* [Problem description]
Up to and including the line with "Click the 重试 link in timeout row", reproduce the listing below exactly, beginning at its first line.

* [Material shown]
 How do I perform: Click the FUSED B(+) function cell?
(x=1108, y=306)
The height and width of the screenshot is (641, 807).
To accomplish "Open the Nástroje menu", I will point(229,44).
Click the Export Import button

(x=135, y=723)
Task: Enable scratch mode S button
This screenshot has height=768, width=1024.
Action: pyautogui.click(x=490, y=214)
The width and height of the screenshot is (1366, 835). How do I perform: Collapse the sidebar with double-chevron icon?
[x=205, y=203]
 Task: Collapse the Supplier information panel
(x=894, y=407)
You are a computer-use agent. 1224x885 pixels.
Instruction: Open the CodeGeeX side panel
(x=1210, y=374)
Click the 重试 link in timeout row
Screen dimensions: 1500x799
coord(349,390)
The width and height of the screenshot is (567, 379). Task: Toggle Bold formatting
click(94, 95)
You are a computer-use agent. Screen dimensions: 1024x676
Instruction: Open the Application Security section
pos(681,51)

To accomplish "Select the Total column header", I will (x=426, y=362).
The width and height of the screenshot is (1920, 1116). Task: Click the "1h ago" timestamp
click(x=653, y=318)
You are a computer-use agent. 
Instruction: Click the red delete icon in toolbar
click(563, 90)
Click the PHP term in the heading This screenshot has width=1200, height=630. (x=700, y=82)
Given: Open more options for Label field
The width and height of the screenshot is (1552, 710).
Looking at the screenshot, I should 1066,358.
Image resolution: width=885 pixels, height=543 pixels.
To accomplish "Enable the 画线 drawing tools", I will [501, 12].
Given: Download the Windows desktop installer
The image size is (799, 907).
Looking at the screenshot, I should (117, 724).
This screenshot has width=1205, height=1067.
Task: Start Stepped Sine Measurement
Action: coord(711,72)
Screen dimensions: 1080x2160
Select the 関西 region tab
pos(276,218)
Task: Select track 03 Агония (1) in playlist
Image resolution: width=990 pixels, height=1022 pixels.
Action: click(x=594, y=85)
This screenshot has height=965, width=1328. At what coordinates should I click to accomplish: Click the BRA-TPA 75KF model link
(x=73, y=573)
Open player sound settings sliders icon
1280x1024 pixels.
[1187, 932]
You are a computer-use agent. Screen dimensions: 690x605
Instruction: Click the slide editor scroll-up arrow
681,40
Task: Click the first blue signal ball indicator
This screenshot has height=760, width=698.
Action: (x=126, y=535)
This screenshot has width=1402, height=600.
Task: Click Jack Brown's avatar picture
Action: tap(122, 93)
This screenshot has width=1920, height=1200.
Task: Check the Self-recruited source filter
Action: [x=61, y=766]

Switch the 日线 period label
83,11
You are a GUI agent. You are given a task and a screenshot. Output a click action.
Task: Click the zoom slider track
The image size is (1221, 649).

* [Output below]
 How do I perform: Click the FUSED B(+) function cell?
(x=1108, y=306)
The height and width of the screenshot is (641, 807).
To accomplish "Open the Nástroje menu", I will point(229,44).
Click the Export Import button

(x=135, y=723)
Task: Enable scratch mode S button
This screenshot has height=768, width=1024.
Action: pyautogui.click(x=490, y=214)
The width and height of the screenshot is (1366, 835). How do I perform: Collapse the sidebar with double-chevron icon?
[x=205, y=203]
 Task: Collapse the Supplier information panel
(x=894, y=407)
You are a computer-use agent. 1224x885 pixels.
Instruction: Open the CodeGeeX side panel
(x=1210, y=374)
Click the 重试 link in timeout row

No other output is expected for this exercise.